======== TEXT SHOWN

Fifth Third Bancorp Announces Expected Changes to Branch Network
June 22 2015 - 7:05AM
Business Wire
Fifth Third Bancorp (Nasdaq: FITB) today announced plans to
pursue changes to its branch network as it works to improve
efficiency, competitiveness and the quality of its customers’
experience.
“Consumer demographics and our customers’ preferred channels of
banking are undergoing significant changes,” said Kevin T. Kabat,
vice chairman and chief executive officer of Fifth Third Bancorp.
“Technology continues to impact our service delivery and revenue
generation tactics and strategies. We have been very successful in
growing our market share in our footprint as the most recent FDIC
data clearly shows, and we will continue to maintain the same focus
going forward by optimizing the size and density of our branch
network.”
The Company is pursuing this plan as part of its regular review
of customer preferences and usage patterns across its network and
all distribution channels. Fifth Third currently expects to
consolidate or sell approximately 100 branches and approximately 30
other properties purchased earlier for future branch expansion.
“This plan reflects the continued progression of our work on
providing an integrated customer experience,” Kabat said. “Meeting
the evolving preferences of how our customers interact with us is
our top priority. Over the past several years, we have made
significant improvements to our mobile banking options and our
sales and staffing models, and plan to tailor our branch network in
concert with these changes. We continue to believe an optimized
branch network plays a significant role in meeting the financial
needs of our customers, and in delivering an integrated customer
experience.”

================
======== ENTRIES

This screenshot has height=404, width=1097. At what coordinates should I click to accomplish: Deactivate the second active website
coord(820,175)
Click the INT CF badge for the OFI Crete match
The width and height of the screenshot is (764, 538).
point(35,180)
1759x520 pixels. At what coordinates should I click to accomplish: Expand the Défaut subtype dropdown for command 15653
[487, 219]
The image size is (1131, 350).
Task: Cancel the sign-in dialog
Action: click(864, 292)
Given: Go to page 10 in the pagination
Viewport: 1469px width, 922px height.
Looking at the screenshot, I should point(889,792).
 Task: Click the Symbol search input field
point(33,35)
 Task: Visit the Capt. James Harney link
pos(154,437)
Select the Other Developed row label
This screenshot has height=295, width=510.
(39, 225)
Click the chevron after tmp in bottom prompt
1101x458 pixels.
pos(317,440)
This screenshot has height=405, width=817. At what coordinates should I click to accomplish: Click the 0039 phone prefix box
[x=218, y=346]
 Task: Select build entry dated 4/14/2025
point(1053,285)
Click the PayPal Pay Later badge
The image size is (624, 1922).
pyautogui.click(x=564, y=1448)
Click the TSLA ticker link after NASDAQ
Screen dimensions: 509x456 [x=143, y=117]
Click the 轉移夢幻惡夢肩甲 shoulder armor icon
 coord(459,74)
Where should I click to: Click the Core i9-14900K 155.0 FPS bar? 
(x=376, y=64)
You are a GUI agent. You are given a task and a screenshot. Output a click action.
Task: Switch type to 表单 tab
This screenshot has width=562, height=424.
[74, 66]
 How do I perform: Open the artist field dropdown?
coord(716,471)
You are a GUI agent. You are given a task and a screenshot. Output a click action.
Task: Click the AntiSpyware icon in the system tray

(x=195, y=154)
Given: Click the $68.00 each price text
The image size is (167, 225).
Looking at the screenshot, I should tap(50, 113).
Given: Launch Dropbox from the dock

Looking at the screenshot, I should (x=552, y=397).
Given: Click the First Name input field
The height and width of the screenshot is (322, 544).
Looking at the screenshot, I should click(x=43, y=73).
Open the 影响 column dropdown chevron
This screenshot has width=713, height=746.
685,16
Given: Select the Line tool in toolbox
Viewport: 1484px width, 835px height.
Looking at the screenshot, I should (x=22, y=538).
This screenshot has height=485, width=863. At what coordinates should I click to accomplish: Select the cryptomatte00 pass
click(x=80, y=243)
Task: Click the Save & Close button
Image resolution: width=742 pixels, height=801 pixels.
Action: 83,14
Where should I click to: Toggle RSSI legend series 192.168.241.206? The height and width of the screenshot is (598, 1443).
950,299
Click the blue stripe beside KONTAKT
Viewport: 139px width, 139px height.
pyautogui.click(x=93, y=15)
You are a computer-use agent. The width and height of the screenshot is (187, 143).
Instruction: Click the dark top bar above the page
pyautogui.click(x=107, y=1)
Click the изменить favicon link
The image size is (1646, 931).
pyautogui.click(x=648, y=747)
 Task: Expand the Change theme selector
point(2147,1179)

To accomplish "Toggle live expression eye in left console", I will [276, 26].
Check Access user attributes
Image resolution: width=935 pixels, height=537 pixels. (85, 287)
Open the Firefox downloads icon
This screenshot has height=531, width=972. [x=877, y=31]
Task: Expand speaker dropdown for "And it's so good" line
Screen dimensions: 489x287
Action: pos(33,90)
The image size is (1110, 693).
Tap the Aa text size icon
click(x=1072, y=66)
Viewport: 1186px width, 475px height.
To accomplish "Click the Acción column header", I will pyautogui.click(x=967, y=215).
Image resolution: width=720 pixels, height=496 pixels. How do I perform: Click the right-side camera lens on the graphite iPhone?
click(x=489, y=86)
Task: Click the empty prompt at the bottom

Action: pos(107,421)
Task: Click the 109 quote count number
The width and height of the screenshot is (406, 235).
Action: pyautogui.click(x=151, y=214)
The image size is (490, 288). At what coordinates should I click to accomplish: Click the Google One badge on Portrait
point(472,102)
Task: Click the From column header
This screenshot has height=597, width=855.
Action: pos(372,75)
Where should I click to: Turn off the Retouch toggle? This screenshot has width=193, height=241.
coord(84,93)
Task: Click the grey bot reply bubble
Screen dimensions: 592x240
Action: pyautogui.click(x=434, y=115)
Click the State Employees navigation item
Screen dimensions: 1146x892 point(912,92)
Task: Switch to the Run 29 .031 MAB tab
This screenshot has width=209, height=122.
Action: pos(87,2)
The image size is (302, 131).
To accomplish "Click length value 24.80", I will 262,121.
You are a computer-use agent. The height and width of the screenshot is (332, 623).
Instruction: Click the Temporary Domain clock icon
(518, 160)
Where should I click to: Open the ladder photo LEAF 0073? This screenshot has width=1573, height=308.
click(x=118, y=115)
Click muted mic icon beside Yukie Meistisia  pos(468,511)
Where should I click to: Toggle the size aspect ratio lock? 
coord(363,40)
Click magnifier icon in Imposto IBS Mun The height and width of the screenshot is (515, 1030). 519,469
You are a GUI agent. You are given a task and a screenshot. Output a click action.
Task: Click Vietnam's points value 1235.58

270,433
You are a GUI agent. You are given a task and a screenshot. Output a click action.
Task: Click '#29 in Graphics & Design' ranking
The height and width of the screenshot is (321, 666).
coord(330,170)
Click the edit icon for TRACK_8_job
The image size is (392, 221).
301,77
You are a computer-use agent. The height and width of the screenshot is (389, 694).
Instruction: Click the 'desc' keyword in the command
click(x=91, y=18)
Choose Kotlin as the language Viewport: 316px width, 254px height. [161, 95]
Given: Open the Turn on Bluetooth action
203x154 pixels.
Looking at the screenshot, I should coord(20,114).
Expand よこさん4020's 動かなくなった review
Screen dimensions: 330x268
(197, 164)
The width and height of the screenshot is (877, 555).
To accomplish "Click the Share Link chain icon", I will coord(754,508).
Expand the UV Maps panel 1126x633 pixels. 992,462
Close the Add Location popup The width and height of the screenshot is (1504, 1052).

================

# [TASK DESCRIPTION]
Write out, word for word, the passage of the Fifth Third branch network announcement that begins with the words containing "Fifth Third Bancorp Announces" and ends with "Fifth Third Bancorp.".

# [ANSWER TO THE PROBLEM]
Fifth Third Bancorp Announces Expected Changes to Branch Network
June 22 2015 - 7:05AM
Business Wire
Fifth Third Bancorp (Nasdaq: FITB) today announced plans to
pursue changes to its branch network as it works to improve
efficiency, competitiveness and the quality of its customers’
experience.
“Consumer demographics and our customers’ preferred channels of
banking are undergoing significant changes,” said Kevin T. Kabat,
vice chairman and chief executive officer of Fifth Third Bancorp.